French gendarmes stand guard at the entrance of a street where criminal investigation police are carrying out a search at the home of a suspect near Lyon, central eastern France on June 26, 2015. (Agence France-Presse)
Paris:
French police interrogated a suspected Islamist today as they tried to piece together an attack in which the man put his boss's severed head on display in the second jihadist attack to hit France in six months.
Prime Minister Manuel Valls, who cut short an official trip to South America to return home, warned that France faced more attacks and that Friday's assault on a gas factory near the second city of Lyon would increase tensions in the country and put citizens' resilience "to the test".
No jihadist group has claimed the French attack which came on the same day as a massacre at a Tunisian beach resort in which 38 people were gunned down and a suicide bombing in Kuwait that killed 27. The other two attacks have been claimed by the Islamic State group.

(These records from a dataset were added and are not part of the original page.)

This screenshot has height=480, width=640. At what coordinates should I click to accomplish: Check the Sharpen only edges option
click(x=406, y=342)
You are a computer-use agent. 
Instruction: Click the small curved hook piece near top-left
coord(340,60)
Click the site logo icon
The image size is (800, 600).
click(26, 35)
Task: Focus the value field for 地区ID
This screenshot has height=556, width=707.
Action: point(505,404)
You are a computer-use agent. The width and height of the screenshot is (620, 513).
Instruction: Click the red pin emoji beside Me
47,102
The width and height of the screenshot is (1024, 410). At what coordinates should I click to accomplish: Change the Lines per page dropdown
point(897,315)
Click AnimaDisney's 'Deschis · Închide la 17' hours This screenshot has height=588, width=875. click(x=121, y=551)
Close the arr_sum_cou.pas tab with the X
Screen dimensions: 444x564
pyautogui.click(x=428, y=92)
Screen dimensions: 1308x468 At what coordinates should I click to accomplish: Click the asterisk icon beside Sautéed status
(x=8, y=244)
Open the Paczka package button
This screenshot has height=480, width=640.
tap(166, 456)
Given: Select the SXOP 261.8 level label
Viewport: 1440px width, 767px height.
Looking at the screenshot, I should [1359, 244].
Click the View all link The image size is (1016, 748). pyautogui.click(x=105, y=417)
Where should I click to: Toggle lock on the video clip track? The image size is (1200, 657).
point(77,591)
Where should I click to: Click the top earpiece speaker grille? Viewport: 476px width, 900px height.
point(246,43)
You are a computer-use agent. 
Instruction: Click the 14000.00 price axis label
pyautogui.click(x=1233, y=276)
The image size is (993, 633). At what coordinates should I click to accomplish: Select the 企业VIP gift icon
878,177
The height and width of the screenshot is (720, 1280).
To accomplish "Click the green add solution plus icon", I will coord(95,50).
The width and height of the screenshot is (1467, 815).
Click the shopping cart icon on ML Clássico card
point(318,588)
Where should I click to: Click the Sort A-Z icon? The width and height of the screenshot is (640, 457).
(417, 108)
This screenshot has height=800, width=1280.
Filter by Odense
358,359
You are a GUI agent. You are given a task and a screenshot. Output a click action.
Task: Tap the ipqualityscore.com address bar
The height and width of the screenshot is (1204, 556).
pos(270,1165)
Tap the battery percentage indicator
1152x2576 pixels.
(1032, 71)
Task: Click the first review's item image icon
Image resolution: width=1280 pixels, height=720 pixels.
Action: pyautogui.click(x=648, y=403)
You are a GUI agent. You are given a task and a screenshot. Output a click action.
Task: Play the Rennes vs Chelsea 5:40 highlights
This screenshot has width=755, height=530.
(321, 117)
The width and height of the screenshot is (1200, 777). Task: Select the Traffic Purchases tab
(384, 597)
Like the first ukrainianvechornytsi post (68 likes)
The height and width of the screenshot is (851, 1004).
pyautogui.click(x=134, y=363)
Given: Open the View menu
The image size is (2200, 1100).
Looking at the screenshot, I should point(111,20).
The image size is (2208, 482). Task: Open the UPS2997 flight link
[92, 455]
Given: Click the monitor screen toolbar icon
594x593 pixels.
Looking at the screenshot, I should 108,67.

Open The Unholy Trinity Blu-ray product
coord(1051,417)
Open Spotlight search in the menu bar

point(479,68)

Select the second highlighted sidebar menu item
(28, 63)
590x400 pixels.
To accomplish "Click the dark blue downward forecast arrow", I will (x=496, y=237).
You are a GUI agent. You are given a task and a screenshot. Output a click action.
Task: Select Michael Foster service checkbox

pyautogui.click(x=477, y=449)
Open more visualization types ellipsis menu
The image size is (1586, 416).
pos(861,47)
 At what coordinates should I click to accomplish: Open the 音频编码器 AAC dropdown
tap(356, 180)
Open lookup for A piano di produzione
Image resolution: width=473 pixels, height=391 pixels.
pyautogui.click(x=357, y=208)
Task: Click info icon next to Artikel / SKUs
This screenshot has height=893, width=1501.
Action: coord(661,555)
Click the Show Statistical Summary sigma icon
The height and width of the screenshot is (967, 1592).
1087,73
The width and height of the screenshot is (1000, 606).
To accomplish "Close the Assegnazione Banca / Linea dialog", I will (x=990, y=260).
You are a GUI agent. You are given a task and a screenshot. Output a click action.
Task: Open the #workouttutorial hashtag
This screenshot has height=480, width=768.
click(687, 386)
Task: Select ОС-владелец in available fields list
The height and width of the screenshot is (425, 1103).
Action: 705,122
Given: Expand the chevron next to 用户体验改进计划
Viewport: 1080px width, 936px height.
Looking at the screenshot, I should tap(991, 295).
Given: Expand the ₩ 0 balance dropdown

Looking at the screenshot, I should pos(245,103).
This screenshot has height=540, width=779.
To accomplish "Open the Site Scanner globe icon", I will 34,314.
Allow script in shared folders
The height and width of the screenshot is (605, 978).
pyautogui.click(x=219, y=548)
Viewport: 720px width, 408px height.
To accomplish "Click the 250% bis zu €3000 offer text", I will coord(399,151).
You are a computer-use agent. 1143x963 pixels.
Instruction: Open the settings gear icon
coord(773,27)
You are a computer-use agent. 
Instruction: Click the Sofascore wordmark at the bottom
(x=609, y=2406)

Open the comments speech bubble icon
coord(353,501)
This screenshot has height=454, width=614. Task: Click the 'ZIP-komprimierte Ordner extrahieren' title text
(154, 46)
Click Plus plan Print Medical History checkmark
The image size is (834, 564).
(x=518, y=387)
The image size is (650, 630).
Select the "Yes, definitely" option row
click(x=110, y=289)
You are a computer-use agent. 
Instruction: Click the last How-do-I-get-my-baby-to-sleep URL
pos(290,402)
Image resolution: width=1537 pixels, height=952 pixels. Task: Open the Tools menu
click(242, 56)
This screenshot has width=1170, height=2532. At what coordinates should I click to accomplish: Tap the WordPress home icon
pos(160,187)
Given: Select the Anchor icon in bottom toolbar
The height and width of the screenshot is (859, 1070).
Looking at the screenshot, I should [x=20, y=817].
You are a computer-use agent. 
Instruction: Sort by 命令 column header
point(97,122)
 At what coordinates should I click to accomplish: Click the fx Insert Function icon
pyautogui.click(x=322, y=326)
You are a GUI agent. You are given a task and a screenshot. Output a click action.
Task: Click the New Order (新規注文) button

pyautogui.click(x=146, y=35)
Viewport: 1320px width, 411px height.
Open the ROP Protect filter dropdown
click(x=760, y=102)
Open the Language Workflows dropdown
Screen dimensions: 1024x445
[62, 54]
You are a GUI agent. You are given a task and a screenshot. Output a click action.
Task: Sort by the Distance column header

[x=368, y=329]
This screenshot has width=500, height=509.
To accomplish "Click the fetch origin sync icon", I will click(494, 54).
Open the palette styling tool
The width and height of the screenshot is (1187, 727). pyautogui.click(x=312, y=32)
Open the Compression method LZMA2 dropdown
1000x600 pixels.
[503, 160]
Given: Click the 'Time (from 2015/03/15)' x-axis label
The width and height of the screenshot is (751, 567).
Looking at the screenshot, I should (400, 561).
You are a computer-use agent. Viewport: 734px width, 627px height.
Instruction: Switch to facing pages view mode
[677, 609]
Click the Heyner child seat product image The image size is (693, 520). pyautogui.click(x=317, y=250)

"Jihad Nauseum" headlined France's Liberation newspaper, warning of a new peak in the "global guerilla war launched by Islamist fanatics."
A suspect, Yassin Salhi, 35, was arrested after causing an explosion by driving a delivery van into a warehouse containing bottles of dangerous gas and chemicals at the US-owned Air Products factory in Saint-Quentin-Fallavier, some 40 kilometres (25 miles) from Lyon.
The prosecutor in the case said Salhi was overpowered by firefighters as he was trying to open acetone bottles in what is believed to have been an attempt to cause a larger explosion.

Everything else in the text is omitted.